According to the text on environmental health policy, by how much has the temperature of the Canadian Arctic risen as a result of climate change?

— TEXT —
# # # # # # #

= Environmental health policy =

Interplay between the environment and health/how the environment can affect human health

Environmental health policy is governmental action intended to prevent exposure to environmental hazards or to "eliminate the effects of exposure to environmental hazards".

Several environmental policy issues affect people's health, including policies that affect access to clean air and water, policies that ensure sanitation and hygiene, provide labels for safe use of chemicals, support workplace safety, a health-supportive built environment, and sustainable agriculture. Environmental dangers to health include climate change, air pollutants and water pollution, certain chemicals and biological agents, noise, radiation, unsafe workplaces, and poor agricultural practices, among many others.

Environmental health policy can be implemented at many levels of government, including at the municipal, state, and international levels. International environmental health policies involve the cooperation of several countries to implement mutual policy goals to address larger environmental health issues, such as pollution and climate change (i.e., Kyoto Protocol).

== Environmental factors ==
Increasing temperatures is one environmental factor that contributes to the health of the global community. Climate change is the long-term rising and/or dropping of temperatures and the deviation of weather patterns over time. As a result of climate change, the Canadian Arctic has increased in temperature by three or four degrees. As the warming of the Northern Arctic continues, snow and ice melt, and runoff enters bodies of water, increasing the amount of pathogens that enter the fresh water.

With increasing extreme weather trends, vector and water-borne diseases, as well as allergies become more prevalent. These infectious diseases and what spreads them (mosquitoes, tics, etc.) rely upon the environment to reproduce and survive. The spread of these diseases is severely affected by weather fluctuations.

air pollutants also has an influence on health, and has become a challenging issue over time as developing nations experience higher birth rates and lower death rates. An increased population in these regions requires more resources to sustain it. Air pollution comes in two forms: emission and transmission. These pollutants come from various sources, such as modes of transportation, the burning of fossil fuels, or naturally from the ground.

# # # # # # #

— EXERCISE DATA —
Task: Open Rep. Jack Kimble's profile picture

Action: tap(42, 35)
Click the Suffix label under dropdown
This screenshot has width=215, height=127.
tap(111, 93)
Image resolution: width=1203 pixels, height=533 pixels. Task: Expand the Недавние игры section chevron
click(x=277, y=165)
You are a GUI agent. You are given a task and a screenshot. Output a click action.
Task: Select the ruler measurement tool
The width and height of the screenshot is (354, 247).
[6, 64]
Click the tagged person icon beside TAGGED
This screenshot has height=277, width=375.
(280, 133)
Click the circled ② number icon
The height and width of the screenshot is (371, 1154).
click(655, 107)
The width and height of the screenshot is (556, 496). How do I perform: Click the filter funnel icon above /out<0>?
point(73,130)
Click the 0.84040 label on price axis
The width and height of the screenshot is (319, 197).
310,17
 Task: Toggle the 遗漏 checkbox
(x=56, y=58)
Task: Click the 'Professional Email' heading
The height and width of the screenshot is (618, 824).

# # # # # # #

— FINAL ANSWER —
By three or four degrees.